In no time Antin is guiding us into a story about two handsome and inseparable San Diego County doctors, Richard and Jack, and their wives, Alexandra and Melissa, a consideration of the consonance between the nomadic “movement of people and things” and “the feeling i had . . . when i saw my first earthquake,” then a brilliant comparison of California to “some kind of animal that is very amiable patient and long suffering but sometimes it gets nervous sometimes the tawny skin twitches and the buildings mounted on its back move and this happens often enough that whole lives are lived in relation to this.” After recalling a slideshow of photographs of Richard and Alexandra’s trip to Egypt, including one of a woman being thrown from a confused camel, Antin veers off the highway of sun-drenched complacency just as Jack, speeding off to his clinic in Mexico one day, suddenly dies in a car accident: “the bright red corvette was totaled and boyish blond haired laughing jack was dead.” As the camel recalls California, this second death answers back to the one that began the piece, and in an instant what had seemed a series of digressions reveals itself to be a subtle, intricate, and poignant meditation on “americas nomadic moment,” or as Antin describes it, “the sense of where the earth stands in relation to you it knows youre irrelevant as if you were a tourist here everybodys a tourist.”

Fellow travelers include friends Sheila and Harris, whose abrupt deaths tear us almost brutally away from the charm of Antin’s art-world narrative “talking at blérancourt,” as well as Antin’s dignified but displaced 93-year-old Hungarian father-in-law, who haunts the title piece (one of the book’s three closely related meditations on time), which ends with him “looking for this one place he was sure never to find again.” This figure of loss is complemented structurally in the final talk poem, “endangered nouns,” in which Antin recounts a story that his mother-in-law, Jeanette, would often tell about her own mother. As her own life drew to an end Jeanette found herself unable to manage telling the story “to which her life was moored”: “each time she came to the end of the line she paused and began again but the third and last time she arrived at the line she simply stopped and waited and im not sure how long she was prepared to wait.”

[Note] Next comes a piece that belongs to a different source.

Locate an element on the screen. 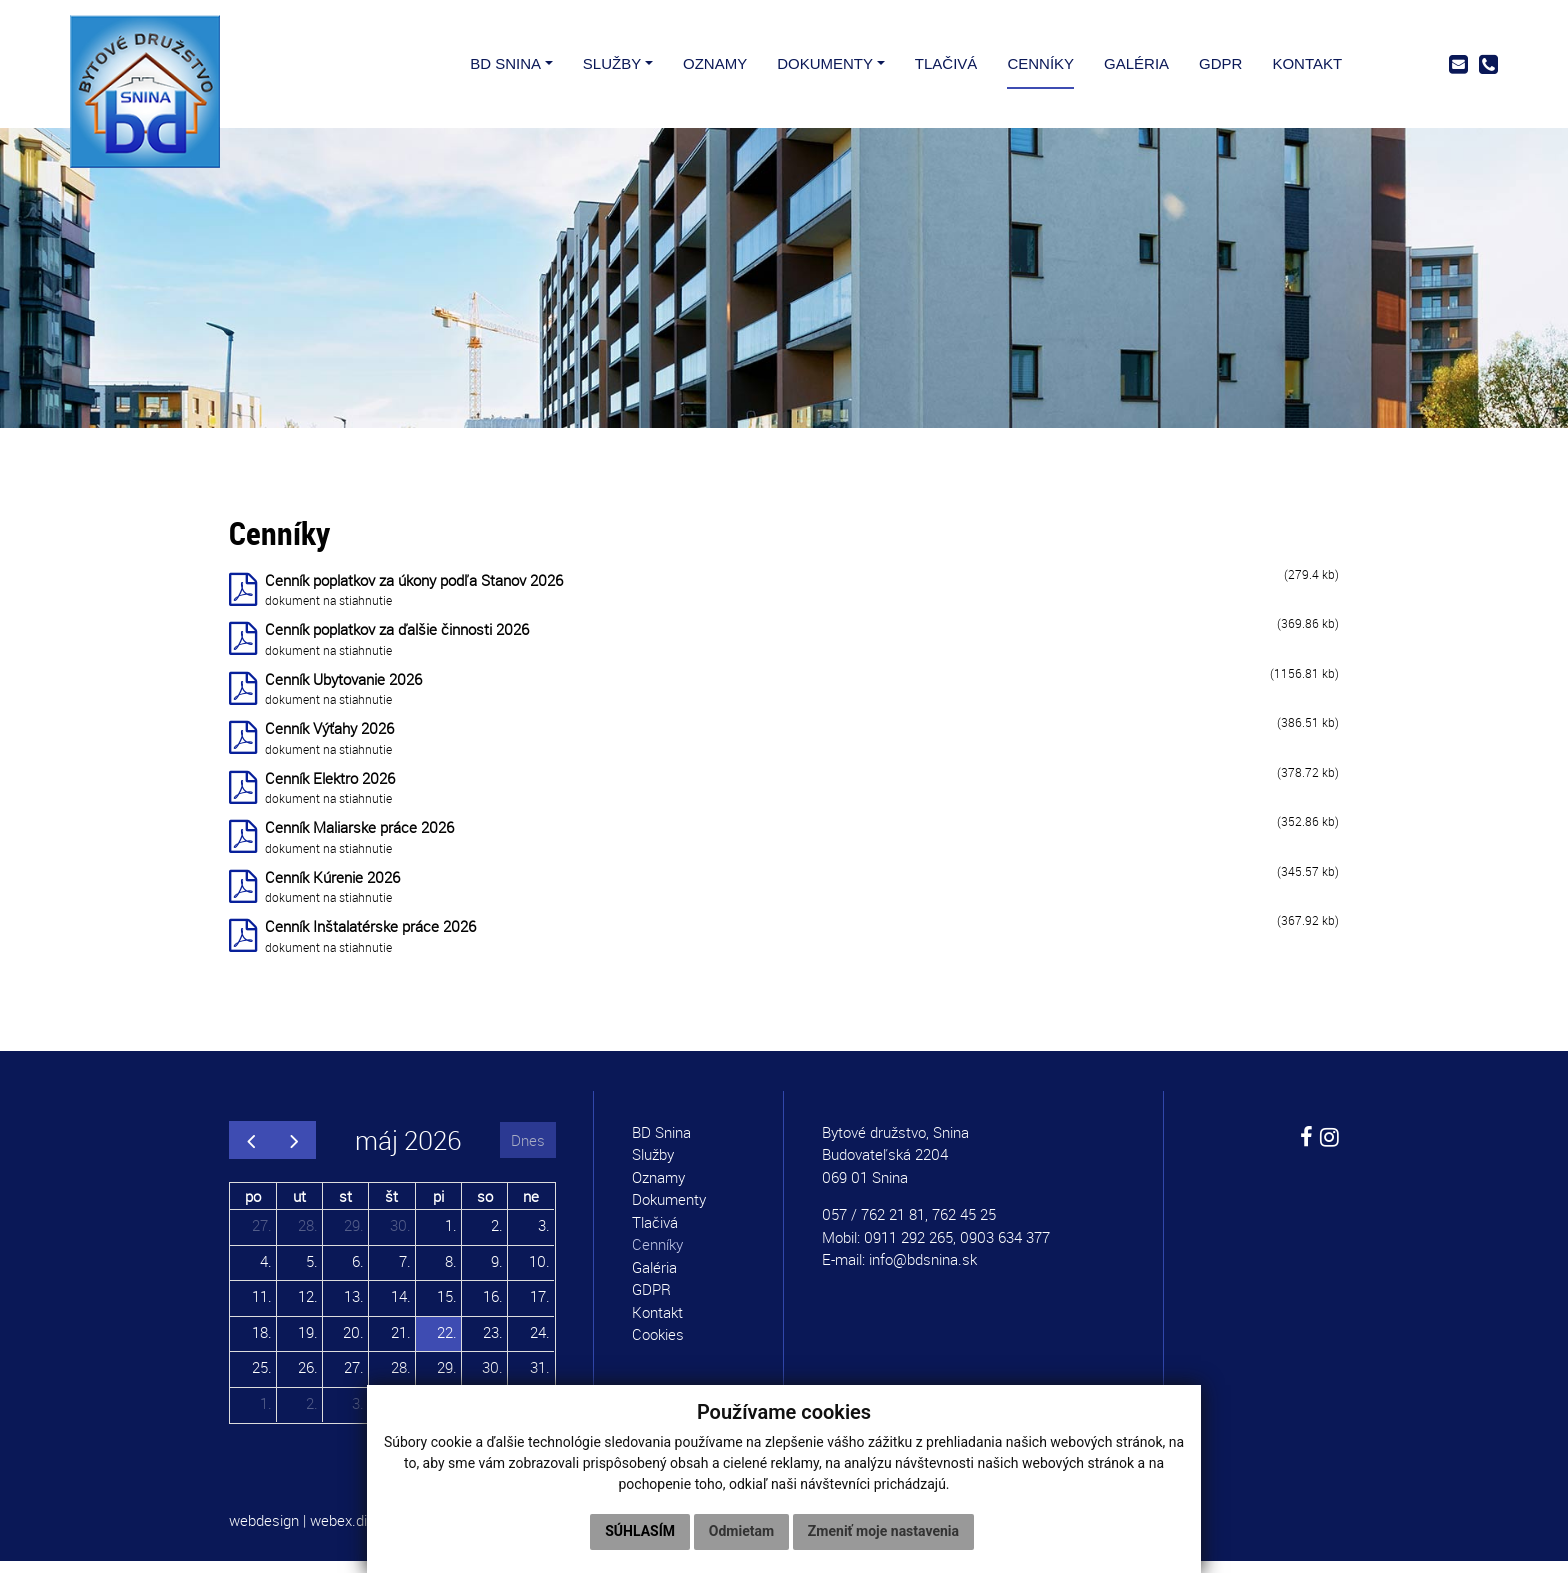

Antin doesn’t blink here or look away. He stops. Narrative, “the vehicle that makes life possible,” breaks down or at least reaches its limit when the possibility of further transformation is foreclosed. At the same time, by appealing to thedynamics of an improvisatory oral tradition dating back to Homer, he not only destabilizes the text but also revitalizes it. Situated between speech and writing, Antin’s talk poems never seek refuge in either form but revel in their contradiction and unpredictability (amiably disguised as digression). In correlating these two conditions—happy contradiction and mimetic unpredictability—Antin keeps the narrative vehicle in gear.